TEXT SHOWN >>
**********
Kwantung Army, Japanese formation which policed what had been the Russian South Manchurian Railway zone in the Chinese province of Manchuria following Japan's victory in the Russo-Japanese war of 1905. During the 1930s, one of its more dubious enterprises was to develop
biological warfare which it employed during the
China incident and possibly during the first
Japanese–Soviet campaign of August 1939. Given independent status in 1919, the army became a highly political organization during the 1920s and attracted the best and most ambitious Japanese officers. It was always an influence in the development of Manchuria, and from 1928 it played an increasingly assertive role there. In September 1931 a number of officer conspirators within the army organized the Mukden, or Manchurian Incident, the alleged sabotage of the Mukden–Port Arthur railway line. As a result of it the Kwantung Army (against the wishes of the Japanese government and its commander, Lt-General Honjō Shigeru) overran Manchuria by defeating the numerically stronger armies of the local Chinese warlords. It then created the puppet state of Manchukuo with the emperor,
Pu-Yi, at its head and added Jehol, a part of Inner Mongolia, to its conquests. General Minami Jiro, now the Kwantung Army's commander, became the Japanese ambassador to Manchukuo which he effectively governed with little reference to Tokyo.
**********
EXERCISE REQUIREMENTS >> Pick up the account of the Kwantung Army above and continue it from its final sentence.

DATA PROVIDED >>
**********
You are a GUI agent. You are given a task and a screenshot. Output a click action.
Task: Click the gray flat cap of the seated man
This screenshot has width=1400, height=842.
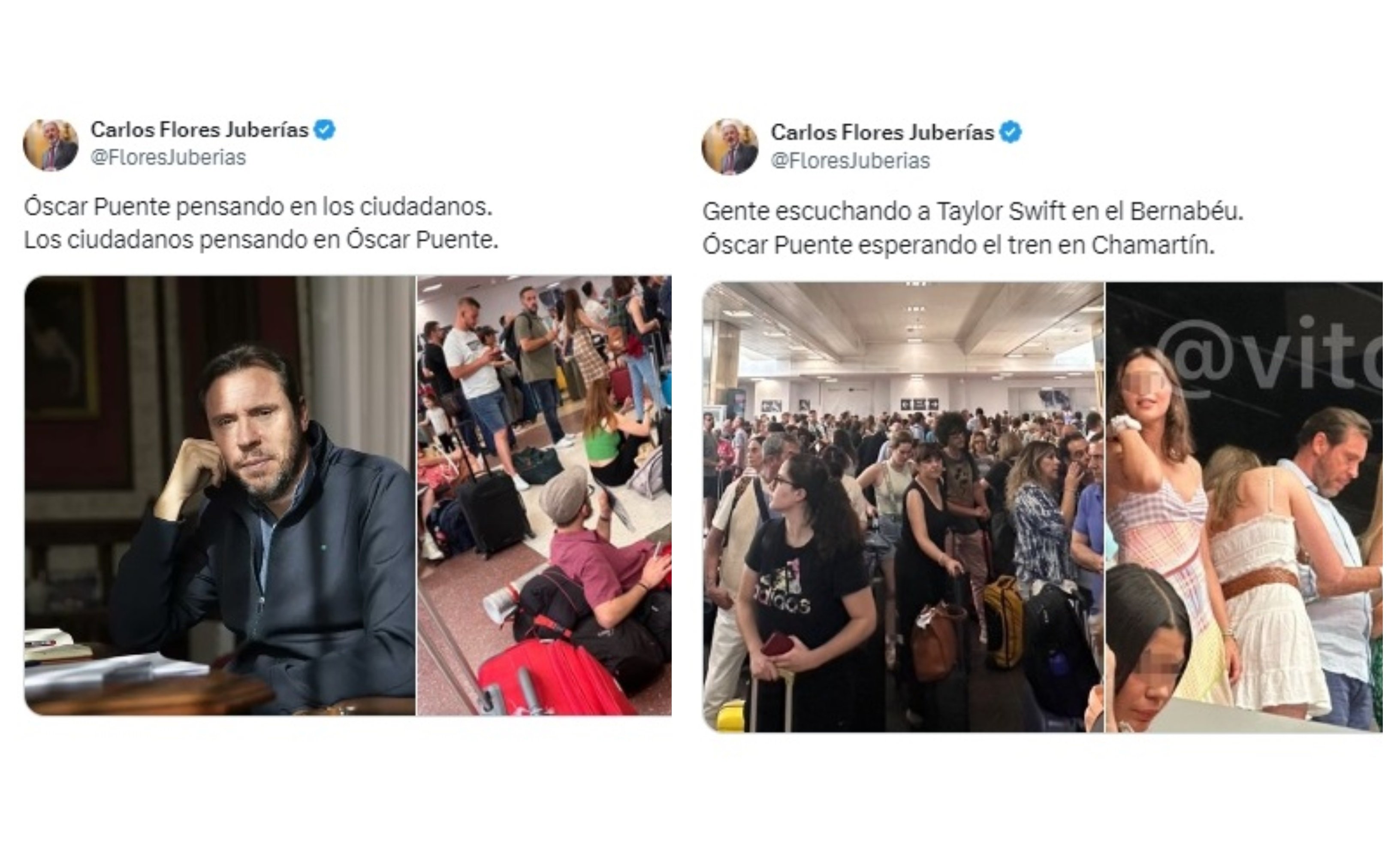[564, 494]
**********
EXERCISE RESULT >>
The ambitions of the Kwantung Army's officers did not end there. A truce was signed with China in 1933, which created a buffer zone in North China, but Kwantung Army agents began fostering independent movements and Japanese influence there, which helped kindle the China Incident in July 1937. However, Japan still regarded the USSR as its primary opponent and the Kwantung Army was involved in several border incidents with the Red Army. These culminated in the first Japanese–Soviet campaign of August 1939 in which the Kwantung Army was severely rebuffed and had one division almost entirely destroyed. By August 1945, when it again faced the Red Army, it had grown to 24 divisions and 12 brigades (267,000 men with another 243,000 in reserve), but it was inadequately equipped, trained, and supported—for example, there were just 50 front line aircraft—and was of low morale. It therefore proved nowhere near strong enough to stem what one historian has described as ‘an awful invasion, one of terrible massacre, incredible speed, confusion and panic’ (P. Calvocoressi
et al.,
Total War, London, 1989, p. 1193). Japanese casualties amounted to 80,000 dead, and 594,000 officers and men, including 148 generals and about 20,000 wounded, were taken prisoner (see
GUlag).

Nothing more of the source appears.